● DOCUMENT SECTION:
════════════════════

Project 2 - Every Breath You Take

Description

Visualization link

Team:
Sai Krishnan Thiruvarpu Neelakantan
Praveen Chandrasekaran
Varsha Jayaraman
Abdullah Aleem

Purpose of the project:
`I’m supposed to be in school, but instead I’m out here trying to make sure that my kids don’t grow up in a wasteland.` — Arielle Geismar, 17, An excerpt from The New York Times.
The above statement was stated by a teen student from Manhattan concerning the Climate Change. When many such youngsters took to the roads on March the sixteenth, concerned about their progeny at such a young age, we know that something is really not going the way it should. Today, Climate Change is an impending doom that we are facing collectively. It is not something that we can afford to be negligent or ignorant about.
But, is it just a myth? Are we really doomed? Where's the proof? If true, how do we go about it? What do we do about it? WHAT DO WE KNOW ABOUT IT?
In this epoch, there's very little that we cannot do to help or change any situation for the better. This is that time, wherein we can conquer the world by just clicking a few keys on our electronic devices. But how do we use this super power to solve our crisis? By studying data, by drawing meaningful patterns from it, by infering a sequence of events correlating a consequence which could serve as a forewarning to us, thus saving millions in terms of nature and other resources.
This is precisely what we aim to do with our Project, Every Breath We Take. We have collated the Air Quality Index data of The United States of America to kickoff what could serve as a forceful reminder of where we are headed with respect to Our Existence. We have collected data regarding various attributes which correspond to the Air Quality Index such as Wind Speed, Temperature, Levels of various Pollutants in the air such as Carbon-Monoxise, Nitrous Oxide, Sulphur-Dioxide, Ozone, etc. We have analysed the trends of the above stated components over the span of the last forty years to establish a significant change in our ecosystem. We have toyed with the data from all angles and explored various means of communicating this with our Brethren.


The application analyses the Air Quality data for different states and counties across the US from 1990-2018. The Air Quality data has been categorized into Annual, Daily, Hourly data files. The application analyses the same data in multiple ways (Pie Chart, Bar Chart, Line Chart, HeatMap, Table) to derive insights from the changing trends over the years. Apart from analysing the Air Quality for the US, this application also analyses the Air Quality data for Hong Kong as well. We have experimented with different layouts considering user experience as well.

Once you click on the link, the application will consist of five tabs on the sidebar for navigation purposes. The detailed description of the tab functionalities are as follows.

════════════════════

● REQUIRED TASK 1: Copy out the records exactly as they appear, from the line containing "Describe the element at coordinates (594, 860)" through the end of the records.

Records for locating described items
════════════════════

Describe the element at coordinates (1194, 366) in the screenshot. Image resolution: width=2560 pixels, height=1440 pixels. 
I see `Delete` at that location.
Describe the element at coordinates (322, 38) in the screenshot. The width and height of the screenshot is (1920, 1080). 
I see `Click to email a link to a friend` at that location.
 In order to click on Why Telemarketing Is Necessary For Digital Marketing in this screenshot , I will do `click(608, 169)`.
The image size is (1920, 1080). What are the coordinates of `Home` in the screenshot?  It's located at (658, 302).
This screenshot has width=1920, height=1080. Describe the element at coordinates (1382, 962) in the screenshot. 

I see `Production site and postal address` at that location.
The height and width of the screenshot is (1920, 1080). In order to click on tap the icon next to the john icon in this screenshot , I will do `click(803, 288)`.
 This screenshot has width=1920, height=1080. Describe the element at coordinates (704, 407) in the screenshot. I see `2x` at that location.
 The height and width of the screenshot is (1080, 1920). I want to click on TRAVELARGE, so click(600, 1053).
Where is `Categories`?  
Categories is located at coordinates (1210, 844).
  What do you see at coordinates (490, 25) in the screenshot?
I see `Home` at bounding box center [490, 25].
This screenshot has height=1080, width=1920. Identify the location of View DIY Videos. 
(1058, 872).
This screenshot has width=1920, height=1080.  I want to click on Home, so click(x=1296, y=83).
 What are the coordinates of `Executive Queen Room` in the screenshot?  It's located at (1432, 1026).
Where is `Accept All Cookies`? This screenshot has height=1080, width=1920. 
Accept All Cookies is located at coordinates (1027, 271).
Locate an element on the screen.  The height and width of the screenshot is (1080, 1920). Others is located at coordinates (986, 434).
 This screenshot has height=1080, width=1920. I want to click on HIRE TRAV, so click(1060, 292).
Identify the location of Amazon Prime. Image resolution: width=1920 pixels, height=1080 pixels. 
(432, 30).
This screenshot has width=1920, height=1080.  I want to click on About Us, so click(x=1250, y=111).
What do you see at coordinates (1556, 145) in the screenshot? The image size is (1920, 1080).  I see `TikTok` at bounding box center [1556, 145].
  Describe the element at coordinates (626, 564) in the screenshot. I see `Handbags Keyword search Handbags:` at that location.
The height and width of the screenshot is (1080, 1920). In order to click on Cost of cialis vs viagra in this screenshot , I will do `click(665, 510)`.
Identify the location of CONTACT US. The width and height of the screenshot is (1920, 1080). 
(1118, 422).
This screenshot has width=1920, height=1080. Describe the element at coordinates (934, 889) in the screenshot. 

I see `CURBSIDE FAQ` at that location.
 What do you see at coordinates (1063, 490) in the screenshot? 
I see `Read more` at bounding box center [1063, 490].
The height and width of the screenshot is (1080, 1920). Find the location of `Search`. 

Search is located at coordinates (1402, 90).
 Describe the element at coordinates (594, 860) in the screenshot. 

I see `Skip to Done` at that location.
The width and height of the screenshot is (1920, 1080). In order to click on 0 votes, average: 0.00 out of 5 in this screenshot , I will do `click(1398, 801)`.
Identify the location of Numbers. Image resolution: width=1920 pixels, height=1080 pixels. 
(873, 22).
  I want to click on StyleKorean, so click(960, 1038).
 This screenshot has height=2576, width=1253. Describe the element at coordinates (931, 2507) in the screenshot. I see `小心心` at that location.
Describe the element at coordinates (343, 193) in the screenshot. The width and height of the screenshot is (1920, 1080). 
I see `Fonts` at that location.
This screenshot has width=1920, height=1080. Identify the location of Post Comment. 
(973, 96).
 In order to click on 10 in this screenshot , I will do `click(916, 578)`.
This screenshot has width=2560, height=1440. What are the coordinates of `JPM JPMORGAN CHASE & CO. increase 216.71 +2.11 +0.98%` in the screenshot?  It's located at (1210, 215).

════════════════════

● REQUIRED TASK 2: Extend the air quality project description from the point where it stops.

● EXPECTED OUTPUT 1:
 Describe the element at coordinates (594, 860) in the screenshot. 

I see `Skip to Done` at that location.
The width and height of the screenshot is (1920, 1080). In order to click on 0 votes, average: 0.00 out of 5 in this screenshot , I will do `click(1398, 801)`.
Identify the location of Numbers. Image resolution: width=1920 pixels, height=1080 pixels. 
(873, 22).
  I want to click on StyleKorean, so click(960, 1038).
 This screenshot has height=2576, width=1253. Describe the element at coordinates (931, 2507) in the screenshot. I see `小心心` at that location.
Describe the element at coordinates (343, 193) in the screenshot. The width and height of the screenshot is (1920, 1080). 
I see `Fonts` at that location.
This screenshot has width=1920, height=1080. Identify the location of Post Comment. 
(973, 96).
 In order to click on 10 in this screenshot , I will do `click(916, 578)`.
This screenshot has width=2560, height=1440. What are the coordinates of `JPM JPMORGAN CHASE & CO. increase 216.71 +2.11 +0.98%` in the screenshot?  It's located at (1210, 215).

● EXPECTED OUTPUT 2:
Annual Data:
Under Annual Tab, the application enables the user to choose a year from 1990 to 2018, then a State and County (either from the default list or from the list of all state/counties)
1) The user will be able to see the AQI Category days and Pollutant Data in Pie Chart, Bar Chart, and Table format.
2) The user will then be able to see the changing trends in pollutants and AQI values over the years from 1990 to 2018. The user has the option here to choose what pollutant/Type of AQI values to plot in the line graph.
3) Then, we have these data displayed in the format of a table in terms of percentage, the user can search for a particular year.
4) The application then displays the heat map for the pollutants, this heat map displays the relative badness of the selected pollutant across the US. The user can choose the pollutant from the options to see that pollutant's effect across the US. The user has the slider to choose to rank the number of relatively badly affected counties for that pollutant. For example, if the user sets the slider to 100, then the map shows the top 100 counties that are most affected by that selected pollutant. Apart from this, the user has the option to choose the heat map color and value breaks. The user can also hover over the map to see the details of each county.
5) The same kind of heat map is given for the AQI values. The user can choose between Max AQI values, 90th Percentile, and Median AQI value for the selected year. The user also has the option to choose the color and breaks here as well.
6) The user will see a county map to show the location of that particular county in the United States.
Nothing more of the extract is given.